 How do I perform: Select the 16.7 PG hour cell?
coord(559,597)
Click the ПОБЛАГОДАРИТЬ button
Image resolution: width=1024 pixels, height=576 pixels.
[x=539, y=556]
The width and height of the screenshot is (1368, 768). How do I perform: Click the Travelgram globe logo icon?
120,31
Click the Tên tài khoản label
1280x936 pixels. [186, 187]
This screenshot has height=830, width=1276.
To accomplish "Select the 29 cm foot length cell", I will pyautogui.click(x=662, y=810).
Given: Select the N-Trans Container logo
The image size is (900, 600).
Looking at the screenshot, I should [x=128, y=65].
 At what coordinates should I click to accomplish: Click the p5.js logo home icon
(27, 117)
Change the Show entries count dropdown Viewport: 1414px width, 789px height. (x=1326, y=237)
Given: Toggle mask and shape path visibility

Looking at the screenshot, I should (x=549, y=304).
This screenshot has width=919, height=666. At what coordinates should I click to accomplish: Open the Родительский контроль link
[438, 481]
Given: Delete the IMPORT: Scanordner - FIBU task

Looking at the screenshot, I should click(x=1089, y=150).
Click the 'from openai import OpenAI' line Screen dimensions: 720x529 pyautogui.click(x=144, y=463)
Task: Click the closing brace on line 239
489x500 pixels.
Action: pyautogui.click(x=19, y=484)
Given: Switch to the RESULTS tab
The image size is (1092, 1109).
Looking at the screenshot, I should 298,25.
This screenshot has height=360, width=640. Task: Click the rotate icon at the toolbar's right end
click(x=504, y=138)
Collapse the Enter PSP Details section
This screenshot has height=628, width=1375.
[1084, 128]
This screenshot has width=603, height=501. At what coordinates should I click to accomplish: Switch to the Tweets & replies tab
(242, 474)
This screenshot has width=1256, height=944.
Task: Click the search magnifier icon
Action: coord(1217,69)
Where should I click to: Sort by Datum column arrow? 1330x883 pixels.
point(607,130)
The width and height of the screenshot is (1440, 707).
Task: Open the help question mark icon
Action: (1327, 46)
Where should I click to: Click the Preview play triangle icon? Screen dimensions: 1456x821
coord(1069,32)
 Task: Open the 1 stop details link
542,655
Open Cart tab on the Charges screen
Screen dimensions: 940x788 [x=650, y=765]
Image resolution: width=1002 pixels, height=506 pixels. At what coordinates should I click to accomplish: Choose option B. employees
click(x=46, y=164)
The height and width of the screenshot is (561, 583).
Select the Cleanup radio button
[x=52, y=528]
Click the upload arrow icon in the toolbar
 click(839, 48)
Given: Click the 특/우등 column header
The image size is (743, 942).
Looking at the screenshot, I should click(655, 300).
━━━
_WHAT YOU HAVE TO DO_
Reproduce, exactly and only, the lines running from the one with "Click the 'from" to the end of the listing above.

_RESPONSE TO THIS TASK_
Click the 'from openai import OpenAI' line Screen dimensions: 720x529 pyautogui.click(x=144, y=463)
Task: Click the closing brace on line 239
489x500 pixels.
Action: pyautogui.click(x=19, y=484)
Given: Switch to the RESULTS tab
The image size is (1092, 1109).
Looking at the screenshot, I should 298,25.
This screenshot has height=360, width=640. Task: Click the rotate icon at the toolbar's right end
click(x=504, y=138)
Collapse the Enter PSP Details section
This screenshot has height=628, width=1375.
[1084, 128]
This screenshot has width=603, height=501. At what coordinates should I click to accomplish: Switch to the Tweets & replies tab
(242, 474)
This screenshot has width=1256, height=944.
Task: Click the search magnifier icon
Action: coord(1217,69)
Where should I click to: Sort by Datum column arrow? 1330x883 pixels.
point(607,130)
The width and height of the screenshot is (1440, 707).
Task: Open the help question mark icon
Action: (1327, 46)
Where should I click to: Click the Preview play triangle icon? Screen dimensions: 1456x821
coord(1069,32)
 Task: Open the 1 stop details link
542,655
Open Cart tab on the Charges screen
Screen dimensions: 940x788 [x=650, y=765]
Image resolution: width=1002 pixels, height=506 pixels. At what coordinates should I click to accomplish: Choose option B. employees
click(x=46, y=164)
The height and width of the screenshot is (561, 583).
Select the Cleanup radio button
[x=52, y=528]
Click the upload arrow icon in the toolbar
 click(839, 48)
Given: Click the 특/우등 column header
The image size is (743, 942).
Looking at the screenshot, I should click(655, 300).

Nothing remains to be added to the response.